It’s not a good week to work in news media, with the Seven network confirming it will be cutting positions in its newsroom and Fairfax is rumoured to be doing the same.
Seven News, which is still trailing behind Nine News in popularity, has confirmed it will be cutting numbers in the newsroom. Four out of approximately 15 jobs are expected to be retained.
Seven has refused to confirm which staff will be departing. Though Seven Network news boss Rob Raschke and Seven’s Sydney news director Chris Willis have both signed new contracts.
A Seven spokesman told News Corp: “Two people have been redundant. We are redeploying some others — around 12 from a specialist unit — into Seven News and other capital city markets, bolstering those teams. We’re also hiring cadets.”
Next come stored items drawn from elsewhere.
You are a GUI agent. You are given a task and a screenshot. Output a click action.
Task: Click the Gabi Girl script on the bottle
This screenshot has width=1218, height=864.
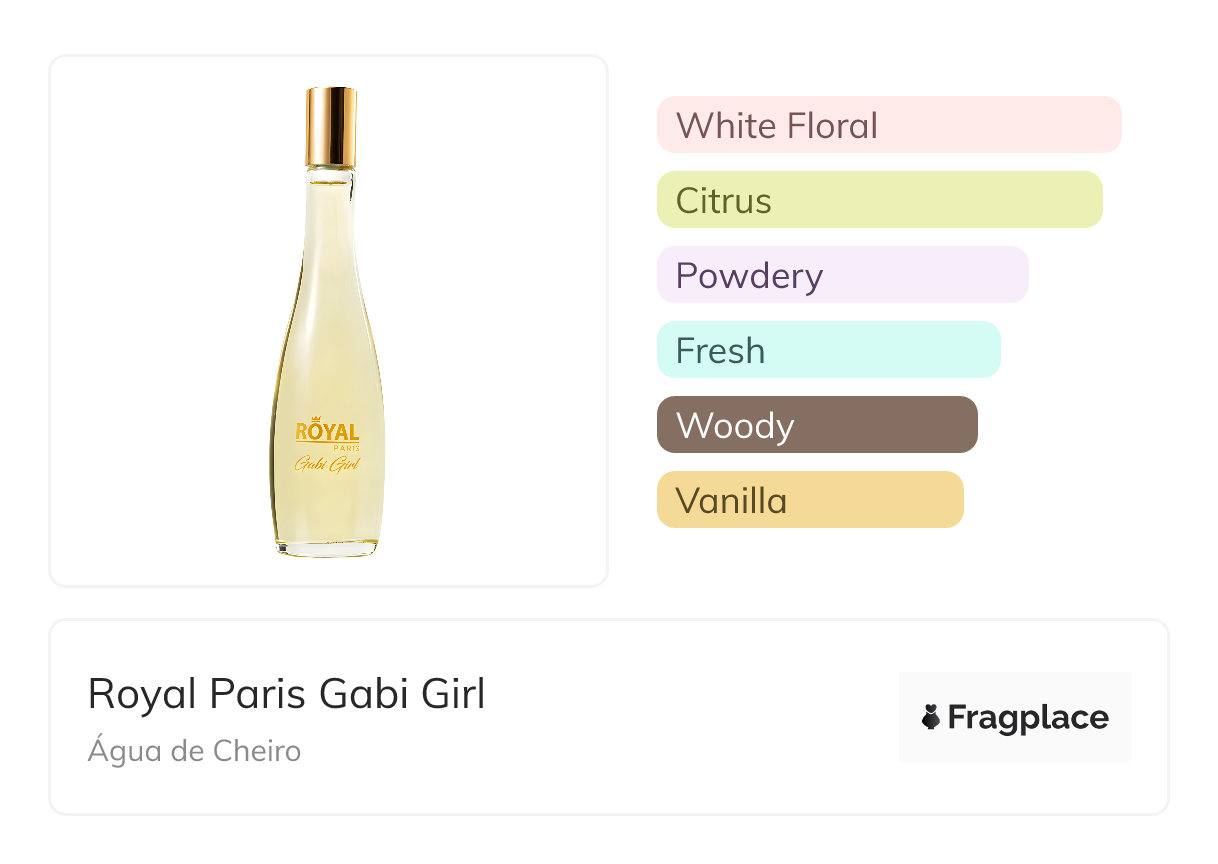point(327,464)
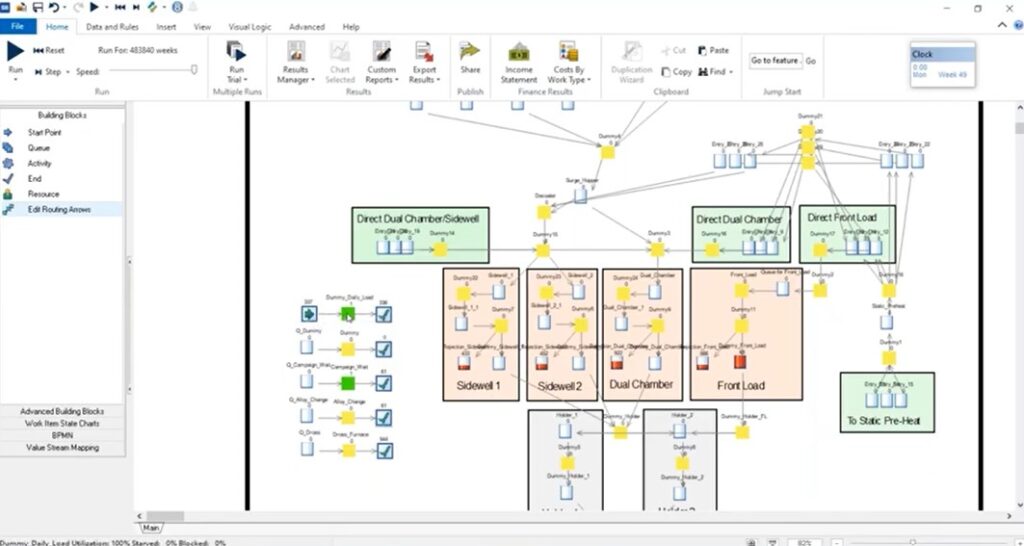1024x546 pixels.
Task: Switch to the Data and Rules tab
Action: pyautogui.click(x=112, y=27)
Seven’s 7pm bulletin will remain. It’s expected Seven will follow similar actions that it did in February 2014, when Today Tonight was cancelled in Sydney, Melbourne and Brisbane. The surviving reporters and producers were integrated into Seven News bulletin.
On the Fairfax front, an opinion piece in today’s Rear Window column in the Australian Financial Review said management were preparing “yet another round of major cost-cutting in the news division that contains (what’s left of) The Australian Financial Review, The Sydney Morning Herald and The Age.”
Rear Window columnist Joe Aston also wrote: “Senior management isn’t denying the axe is being sharpened again, although the precise size of the program is not yet final.
“And it’s a fair enough assumption given chief executive Greg Hywood and CFO David Housego have been telling institutional investors for at least 12 months that costs will continue to be shaved from Allen Williams’ Australian Publishing Media division at an equivalent pace to its fall in revenues. That rate of decline has eased back from double digits to 7 per cent year-on-year.”